WHAT YOU HAVE TO DO: Every record has to be written out exactly, with no line missing.

EXCERPTED RECORDS:
============
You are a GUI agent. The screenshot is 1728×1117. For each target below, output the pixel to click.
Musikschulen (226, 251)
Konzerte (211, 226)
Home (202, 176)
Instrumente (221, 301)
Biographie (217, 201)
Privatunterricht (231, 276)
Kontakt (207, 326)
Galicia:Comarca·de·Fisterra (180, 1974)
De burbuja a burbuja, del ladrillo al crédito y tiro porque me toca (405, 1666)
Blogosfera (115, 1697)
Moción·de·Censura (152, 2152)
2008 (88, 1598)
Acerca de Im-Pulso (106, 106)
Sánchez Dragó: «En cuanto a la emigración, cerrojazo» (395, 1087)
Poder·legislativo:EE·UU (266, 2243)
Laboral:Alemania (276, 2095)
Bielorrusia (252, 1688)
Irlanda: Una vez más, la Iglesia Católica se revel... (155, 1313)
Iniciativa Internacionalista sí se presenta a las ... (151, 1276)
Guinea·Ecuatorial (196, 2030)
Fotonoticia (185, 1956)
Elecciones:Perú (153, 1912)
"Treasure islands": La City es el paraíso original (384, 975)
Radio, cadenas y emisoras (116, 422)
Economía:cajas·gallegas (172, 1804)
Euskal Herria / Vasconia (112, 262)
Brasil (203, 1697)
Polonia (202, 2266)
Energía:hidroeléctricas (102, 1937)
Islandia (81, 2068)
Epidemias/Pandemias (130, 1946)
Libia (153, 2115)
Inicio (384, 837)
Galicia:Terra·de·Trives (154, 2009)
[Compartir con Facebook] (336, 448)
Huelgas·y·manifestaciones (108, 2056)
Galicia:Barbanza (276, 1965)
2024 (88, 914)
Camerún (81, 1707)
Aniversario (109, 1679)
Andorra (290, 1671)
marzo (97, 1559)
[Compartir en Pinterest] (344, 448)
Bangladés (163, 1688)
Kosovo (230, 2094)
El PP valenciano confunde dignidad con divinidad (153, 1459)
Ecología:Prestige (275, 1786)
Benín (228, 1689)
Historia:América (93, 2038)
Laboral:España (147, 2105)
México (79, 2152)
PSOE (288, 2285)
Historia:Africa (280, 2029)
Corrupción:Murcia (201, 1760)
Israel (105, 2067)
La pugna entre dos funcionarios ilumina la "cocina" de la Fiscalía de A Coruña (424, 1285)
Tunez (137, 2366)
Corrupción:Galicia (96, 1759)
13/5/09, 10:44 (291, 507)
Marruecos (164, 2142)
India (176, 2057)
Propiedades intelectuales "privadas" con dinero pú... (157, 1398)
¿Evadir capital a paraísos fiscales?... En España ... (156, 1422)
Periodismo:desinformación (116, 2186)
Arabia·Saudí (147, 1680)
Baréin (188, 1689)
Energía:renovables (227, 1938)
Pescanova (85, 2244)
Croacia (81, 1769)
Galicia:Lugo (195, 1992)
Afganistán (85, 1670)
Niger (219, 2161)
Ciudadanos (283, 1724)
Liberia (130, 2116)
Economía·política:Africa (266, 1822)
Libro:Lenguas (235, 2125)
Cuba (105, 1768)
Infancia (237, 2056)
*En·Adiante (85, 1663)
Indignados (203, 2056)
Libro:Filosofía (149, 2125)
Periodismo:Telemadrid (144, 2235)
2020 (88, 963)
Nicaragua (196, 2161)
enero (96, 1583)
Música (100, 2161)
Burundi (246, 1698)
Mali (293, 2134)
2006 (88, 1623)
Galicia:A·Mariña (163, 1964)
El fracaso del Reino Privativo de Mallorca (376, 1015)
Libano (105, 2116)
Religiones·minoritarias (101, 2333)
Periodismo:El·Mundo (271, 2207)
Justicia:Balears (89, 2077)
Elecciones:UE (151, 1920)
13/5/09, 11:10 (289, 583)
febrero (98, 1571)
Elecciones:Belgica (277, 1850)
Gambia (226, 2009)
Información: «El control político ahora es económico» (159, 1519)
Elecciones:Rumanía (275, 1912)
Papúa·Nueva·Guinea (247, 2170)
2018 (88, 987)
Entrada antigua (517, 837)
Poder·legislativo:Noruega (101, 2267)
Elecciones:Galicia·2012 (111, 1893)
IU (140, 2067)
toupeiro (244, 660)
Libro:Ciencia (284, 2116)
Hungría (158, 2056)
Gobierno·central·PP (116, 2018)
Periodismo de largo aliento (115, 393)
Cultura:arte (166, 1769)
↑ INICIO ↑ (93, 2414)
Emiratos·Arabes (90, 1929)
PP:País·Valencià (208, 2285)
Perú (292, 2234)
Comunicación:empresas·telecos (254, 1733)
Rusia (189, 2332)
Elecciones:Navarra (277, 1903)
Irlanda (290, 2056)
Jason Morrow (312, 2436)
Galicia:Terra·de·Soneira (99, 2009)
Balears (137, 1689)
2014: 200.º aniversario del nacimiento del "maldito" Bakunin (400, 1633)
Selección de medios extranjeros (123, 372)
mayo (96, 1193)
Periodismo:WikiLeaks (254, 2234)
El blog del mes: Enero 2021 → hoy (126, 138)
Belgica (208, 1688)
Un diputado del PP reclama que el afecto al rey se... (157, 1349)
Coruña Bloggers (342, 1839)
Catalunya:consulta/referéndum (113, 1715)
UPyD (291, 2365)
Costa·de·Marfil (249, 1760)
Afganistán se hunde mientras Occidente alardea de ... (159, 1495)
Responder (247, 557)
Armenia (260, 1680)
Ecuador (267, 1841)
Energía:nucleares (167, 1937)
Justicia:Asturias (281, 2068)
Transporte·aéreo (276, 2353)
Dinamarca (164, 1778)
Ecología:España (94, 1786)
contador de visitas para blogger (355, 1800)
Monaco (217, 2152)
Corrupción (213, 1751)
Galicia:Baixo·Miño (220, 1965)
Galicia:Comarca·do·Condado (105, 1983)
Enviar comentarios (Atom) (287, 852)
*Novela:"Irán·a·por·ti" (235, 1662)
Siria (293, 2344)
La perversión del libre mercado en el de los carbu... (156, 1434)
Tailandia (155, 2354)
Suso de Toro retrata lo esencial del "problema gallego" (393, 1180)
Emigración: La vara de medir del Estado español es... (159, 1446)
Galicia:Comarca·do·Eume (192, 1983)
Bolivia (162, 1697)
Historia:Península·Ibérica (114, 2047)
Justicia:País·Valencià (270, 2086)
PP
============
REPLY TO THE EXERCISE:
You are a GUI agent. The screenshot is 1728×1117. For each target below, output the pixel to click.
Musikschulen (226, 251)
Konzerte (211, 226)
Home (202, 176)
Instrumente (221, 301)
Biographie (217, 201)
Privatunterricht (231, 276)
Kontakt (207, 326)
Galicia:Comarca·de·Fisterra (180, 1974)
De burbuja a burbuja, del ladrillo al crédito y tiro porque me toca (405, 1666)
Blogosfera (115, 1697)
Moción·de·Censura (152, 2152)
2008 (88, 1598)
Acerca de Im-Pulso (106, 106)
Sánchez Dragó: «En cuanto a la emigración, cerrojazo» (395, 1087)
Poder·legislativo:EE·UU (266, 2243)
Laboral:Alemania (276, 2095)
Bielorrusia (252, 1688)
Irlanda: Una vez más, la Iglesia Católica se revel... (155, 1313)
Iniciativa Internacionalista sí se presenta a las ... (151, 1276)
Guinea·Ecuatorial (196, 2030)
Fotonoticia (185, 1956)
Elecciones:Perú (153, 1912)
"Treasure islands": La City es el paraíso original (384, 975)
Radio, cadenas y emisoras (116, 422)
Economía:cajas·gallegas (172, 1804)
Euskal Herria / Vasconia (112, 262)
Brasil (203, 1697)
Polonia (202, 2266)
Energía:hidroeléctricas (102, 1937)
Islandia (81, 2068)
Epidemias/Pandemias (130, 1946)
Libia (153, 2115)
Inicio (384, 837)
Galicia:Terra·de·Trives (154, 2009)
[Compartir con Facebook] (336, 448)
Huelgas·y·manifestaciones (108, 2056)
Galicia:Barbanza (276, 1965)
2024 (88, 914)
Camerún (81, 1707)
Aniversario (109, 1679)
Andorra (290, 1671)
marzo (97, 1559)
[Compartir en Pinterest] (344, 448)
Bangladés (163, 1688)
Kosovo (230, 2094)
El PP valenciano confunde dignidad con divinidad (153, 1459)
Ecología:Prestige (275, 1786)
Benín (228, 1689)
Historia:América (93, 2038)
Laboral:España (147, 2105)
México (79, 2152)
PSOE (288, 2285)
Historia:Africa (280, 2029)
Corrupción:Murcia (201, 1760)
Israel (105, 2067)
La pugna entre dos funcionarios ilumina la "cocina" de la Fiscalía de A Coruña (424, 1285)
Tunez (137, 2366)
Corrupción:Galicia (96, 1759)
13/5/09, 10:44 (291, 507)
Marruecos (164, 2142)
India (176, 2057)
Propiedades intelectuales "privadas" con dinero pú... (157, 1398)
¿Evadir capital a paraísos fiscales?... En España ... (156, 1422)
Periodismo:desinformación (116, 2186)
Arabia·Saudí (147, 1680)
Baréin (188, 1689)
Energía:renovables (227, 1938)
Pescanova (85, 2244)
Croacia (81, 1769)
Galicia:Lugo (195, 1992)
Afganistán (85, 1670)
Niger (219, 2161)
Ciudadanos (283, 1724)
Liberia (130, 2116)
Economía·política:Africa (266, 1822)
Libro:Lenguas (235, 2125)
Cuba (105, 1768)
Infancia (237, 2056)
*En·Adiante (85, 1663)
Indignados (203, 2056)
Libro:Filosofía (149, 2125)
Periodismo:Telemadrid (144, 2235)
2020 (88, 963)
Nicaragua (196, 2161)
enero (96, 1583)
Música (100, 2161)
Burundi (246, 1698)
Mali (293, 2134)
2006 (88, 1623)
Galicia:A·Mariña (163, 1964)
El fracaso del Reino Privativo de Mallorca (376, 1015)
Libano (105, 2116)
Religiones·minoritarias (101, 2333)
Periodismo:El·Mundo (271, 2207)
Justicia:Balears (89, 2077)
Elecciones:UE (151, 1920)
13/5/09, 11:10 (289, 583)
febrero (98, 1571)
Elecciones:Belgica (277, 1850)
Gambia (226, 2009)
Información: «El control político ahora es económico» (159, 1519)
Elecciones:Rumanía (275, 1912)
Papúa·Nueva·Guinea (247, 2170)
2018 (88, 987)
Entrada antigua (517, 837)
Poder·legislativo:Noruega (101, 2267)
Elecciones:Galicia·2012 (111, 1893)
IU (140, 2067)
toupeiro (244, 660)
Libro:Ciencia (284, 2116)
Hungría (158, 2056)
Gobierno·central·PP (116, 2018)
Periodismo de largo aliento (115, 393)
Cultura:arte (166, 1769)
↑ INICIO ↑ (93, 2414)
Emiratos·Arabes (90, 1929)
PP:País·Valencià (208, 2285)
Perú (292, 2234)
Comunicación:empresas·telecos (254, 1733)
Rusia (189, 2332)
Elecciones:Navarra (277, 1903)
Irlanda (290, 2056)
Jason Morrow (312, 2436)
Galicia:Terra·de·Soneira (99, 2009)
Balears (137, 1689)
2014: 200.º aniversario del nacimiento del "maldito" Bakunin (400, 1633)
Selección de medios extranjeros (123, 372)
mayo (96, 1193)
Periodismo:WikiLeaks (254, 2234)
El blog del mes: Enero 2021 → hoy (126, 138)
Belgica (208, 1688)
Un diputado del PP reclama que el afecto al rey se... (157, 1349)
Coruña Bloggers (342, 1839)
Catalunya:consulta/referéndum (113, 1715)
UPyD (291, 2365)
Costa·de·Marfil (249, 1760)
Afganistán se hunde mientras Occidente alardea de ... (159, 1495)
Responder (247, 557)
Armenia (260, 1680)
Ecuador (267, 1841)
Energía:nucleares (167, 1937)
Justicia:Asturias (281, 2068)
Transporte·aéreo (276, 2353)
Dinamarca (164, 1778)
Ecología:España (94, 1786)
contador de visitas para blogger (355, 1800)
Monaco (217, 2152)
Corrupción (213, 1751)
Galicia:Baixo·Miño (220, 1965)
Galicia:Comarca·do·Condado (105, 1983)
Enviar comentarios (Atom) (287, 852)
*Novela:"Irán·a·por·ti" (235, 1662)
Siria (293, 2344)
La perversión del libre mercado en el de los carbu... (156, 1434)
Tailandia (155, 2354)
Suso de Toro retrata lo esencial del "problema gallego" (393, 1180)
Emigración: La vara de medir del Estado español es... (159, 1446)
Galicia:Comarca·do·Eume (192, 1983)
Bolivia (162, 1697)
Historia:Península·Ibérica (114, 2047)
Justicia:País·Valencià (270, 2086)
PP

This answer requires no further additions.